It is precisely as if, in the distant future when written records have been lost, scientists want to determine when American constitutional government began. All they have to work on is a marble plaque giving the names of the first sixteen Presidents, the fact that Lincoln ended his term in 1865, and the law that a President was elected for a term of four years.
Washington
Harrison
Adams
Tyler
Jefferson
Polk
Madison
Taylor
Monroe
Fillmore
Adams
Pierce
Jackson
Buchanan
Van Buren
Lincoln
Using these data, the scientists would multiply sixteen by four and subtract that number from 1865; they would thus deduce that our nation started in 1801, which is too late.

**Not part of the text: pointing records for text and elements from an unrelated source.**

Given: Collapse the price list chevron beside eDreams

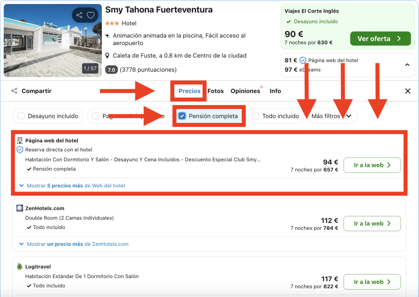Looking at the screenshot, I should click(407, 65).
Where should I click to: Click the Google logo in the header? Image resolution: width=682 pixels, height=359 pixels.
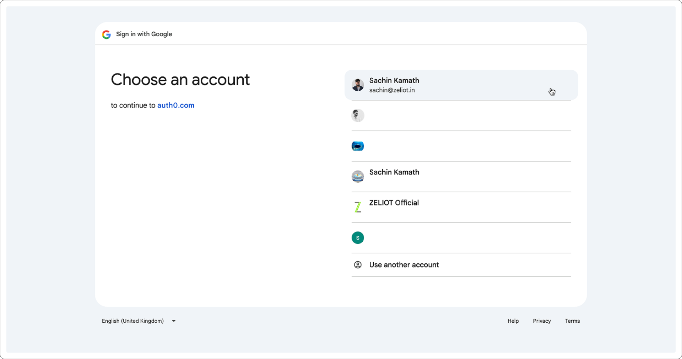coord(106,34)
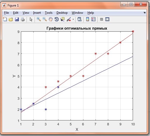Click the dock figure arrow at menu bar end
This screenshot has width=150, height=136.
(145, 13)
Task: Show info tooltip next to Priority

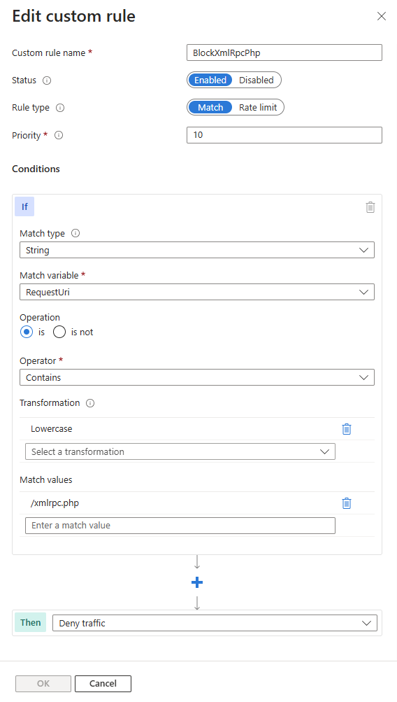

Then let us suppose that one clever scientist discovers that Jefferson, Madison and Monroe each served eight years. He might conclude that all did and decide that the nation started in 1737, which is too early.
Let us now suppose that another scholar finds that the two generals, Harrison and Taylor, died shortly after being elected and should therefore not count in the series. There would thus be only fourteen Presidents, each serving eight years, which would give a starting date of 1773, which is better but not yet close to the true date, which was 1789. However, regardless of the misconceptions of the scientists as they work their way through the data, they do have the proper sequence, and they are refining their judgments. American constitutional democracy started sometime around the end of the eighteenth century and could not possibly have started at the end of the seventeenth.
The Appalachians were incontrovertibly old when the New Rockies emerged; the central part of our nation did lie submerged beneath a great sea for millions of years; and volcanoes in southeastern Colorado did produce rocks aggregating some fourteen thousand cubic miles. On these established matters we can expect future refinements of judgment. But not reversal. The land at Centennial developed pretty much as stated.
Any segment of land—the moon, for example—can be interesting of itself, but its greater significance must always lie in the life it sustains.
Toward dusk on a spring evening one hundred and thirty-six million years ago a small furry animal less than four inches long peered cautiously from low reeds which grew along the edge of a tropical lagoon that covered much of what was to be Colorado. It was looking across the surface of the water as if waiting for some creature to emerge from the depths, but nothing stirred.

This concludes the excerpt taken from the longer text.